Monroe Clinic’s Roof Gardens Are Taking Root

By: From Monroe Clinic
By: From Monroe Clinic

MONROE Wisc. (WIFR) -- The snows of two winters will fly before patients and hospital staff can look out over the new rooftop gardens of Monroe Clinic’s Northwest Addition. But the garden is already taking root at Hortech nursery in Spring Lake, Michigan. Their specialty? Growing green roofs.

In September, the nursery planted approximately 11,000 square feet of specially designed, LiveRoof® beds with hardy plants such as sedum, euphorbia and allium. With foliage and flowers in shades of yellow, green, white, blue and pink, the plants will provide year-round coverage and color. Stano Landscaping of Milwaukee, area leaders in commercial green roof projects, will install the modular beds in summer 2011.

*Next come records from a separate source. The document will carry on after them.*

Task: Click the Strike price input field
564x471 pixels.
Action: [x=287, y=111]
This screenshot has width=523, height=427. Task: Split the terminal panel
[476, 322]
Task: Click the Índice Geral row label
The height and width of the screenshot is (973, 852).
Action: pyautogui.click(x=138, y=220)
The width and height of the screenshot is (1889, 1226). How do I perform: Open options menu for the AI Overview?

The Northwest Addition will have three green roofs on the first and second levels. The chapel’s rooftop garden will have seating and walking paths for visitors. Every patient room will look out onto a natural vista or green roof. Natural views have been shown to enhance healing and wellness for both patients and employees, according to Mark Thompson, MD, Chief Medical Officer.

“Bringing healing and spirituality into the design of the Northwest Addition was a priority,” he said. “We want people to feel as comfortable as possible while they’re here. Being able to look out on nature or walk through a garden reduces stress and helps people get back home sooner.”

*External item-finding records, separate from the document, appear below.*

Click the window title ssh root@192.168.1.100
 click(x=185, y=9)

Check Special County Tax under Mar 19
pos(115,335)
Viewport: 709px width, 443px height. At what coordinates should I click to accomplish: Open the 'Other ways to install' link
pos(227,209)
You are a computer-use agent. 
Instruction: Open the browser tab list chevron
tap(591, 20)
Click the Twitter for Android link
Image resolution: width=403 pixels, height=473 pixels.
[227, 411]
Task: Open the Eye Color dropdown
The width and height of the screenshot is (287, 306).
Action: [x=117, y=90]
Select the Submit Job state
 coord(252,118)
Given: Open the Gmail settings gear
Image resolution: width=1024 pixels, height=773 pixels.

Benefits to the environment and the bottom line

In addition to making people feel better, green roofs are good for the planet. As a Catholic-sponsored organization, Monroe Clinic emphasizes responsible stewardship of resources. It is one of the first hospitals in the state committed to achieving Leadership in Energy and Environmental Design (LEED) Silver certification. The Northwest Addition’s green roofs will enhance the building’s sustainability and energy efficiency. Here’s how:

- The plants help cool the air, slow air movement and filter pollution
- The soil absorbs excess rainwater, significantly reducing runoff and demand on municipal storm sewers
- The rooftop ecosystem creates habitat for butterflies and songbirds
- The plants and soil help prevent rooftops from heating up in the summer, which typically reduces indoor temperatures 6 to 8 degrees in hot weather
- Lower indoor temperatures saves electricity, decreasing the demand on the air conditioning system

Although it may seem that caring for a green roof would be more costly, the gardens contain low-maintenance, drought-resistant plants that help protect the roof from sun damage, cracks and leaks.

“Green roofs can double the life of a roof, which is a significant benefit for large buildings like the Northwest Addition,” noted Steve Borowski, Director of Facility Services. “But that’s just the icing on the cake. We conserve energy and reduce runoff while our patients look out on meadows with butterflies instead of tar. Everyone wins.”